Dopo mezzanotte, venivano raggiunte dai parenti più stretti dello sposo, “i krushq”, i quali si presentavano senza lo sposo, in veste di rappresentanti della sua famiglia, con il compito di salutare la sposa ed i suoi familiari, non soffermandosi però, per più di un’ora e come il retaggio ancestrale dettava, dovevano eseguire un ballo in onore della famiglia della sposa.
-La domenica, verso le ore 11:00, in casa della sposa si presentava lo sposo, solitamente accompagnato dallo zio materno ed un bambino – maschietto – loro nipote o parente, il quale portava in dono alla sposa un mazzo di fiori e quest’ultima gli doveva offrire qualcosa in cambio, rigorosamente secondo la tradizione.
Lo sposo veniva accolto dal fratello della sposa oppure, in mancanza di un fratello, da un suo cugino e secondo il rito, lo sposo veniva schiaffeggiato, lasciando intendere che in quella casa, c’era sempre qualcuno con cui la sposa si poteva confidare e che la poteva proteggere in ogni evenienza.
Uno dei “krushq”, i rappresentanti dello sposo, si doveva mostrare molto abile a “rubare” un qualsiasi oggetto dalla casa della sposa senza venire scoperto – rendendolo poi immediatamente indietro – per il solo gusto di poter dire a seconda della tradizione ed il senso di “sfida” che essa imponeva:
“Vi abbiamo superati, noi siamo più agili di voi!”
In seguito, la sposa si faceva salire sul cavallo bianco – cavalla bianca da sella per la precisione – oppure, a seconda dello status sociale delle famiglie, nell’automobile dell’epoca in possesso, quest’ultima abbellita a dovere per la cerimonia e si dirigevano verso la casa dello sposo.
-La sposa raggiungeva la casa del futuro marito, accompagnata dai suoi “krushq”, rappresentanti della sua famiglia.
All’entrata la attendeva la suocera. La suocera teneva in mano un lokum (dolce), il quale veniva diviso a metà e consumato da entrambe nuora e suocera, contemporaneamente.
Inoltre, la suocera portava del miele in un piattino, in cui la nuora avrebbe dovuto attingere le sue due dita e le avrebbe poi fatte strisciare sull’uscio di casa.

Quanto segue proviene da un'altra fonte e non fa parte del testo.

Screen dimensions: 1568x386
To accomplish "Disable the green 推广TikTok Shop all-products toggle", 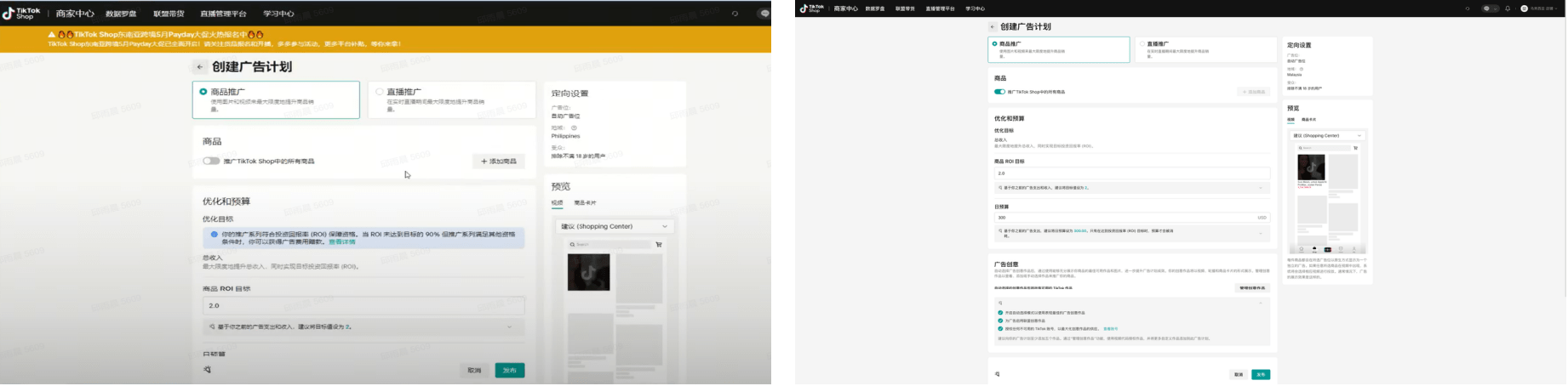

Come segno di dolcezza e prosperità che la nuora si auspicava che portasse in quella nuova casa per lei.
Una volta superato questo passaggio nel ceremoniale, la tradizione dettava che la sposa entrasse in una stanza, per ricevere gli ospiti che venivano a fare gli auguri alla coppia, ma per alcune ore lei doveva stare con lo
sguardo basso e ringraziando tutti con un “grazie”, senza guardarli in volto.
Successivamente arrivava il fatidico momento: la sposa veniva accompagnata nella stanza riservata alla coppia dei neo sposi, arredata dai parenti dello sposo, completata ed abbellita dal corredo che lei stessa vi aveva prima mandato e in questa stanza lo attendeva un bimbo, un parente, al quale la sposa doveva fare un regalo – in segno di auspicio per figli maschi nel futuro – e lo sposo le toglieva la scarpa.
Quella scarpa andava riempita dallo sposo, piena di monete d’oro, in segno di prosperità per la loro nuova vita di coppia.
Il banchetto nuziale a casa dello sposo era caratterizzato dall’abbondanza di portate.
Nelle “sofër” – “tavoli bassi e rotondi di legno”, rigorosamente dovevano essere servite 5 kg di carne principalmente, cucinata a vario modo oltre ad altre specialità tradizionali.
Non mancava il raki e il dolce, baklava.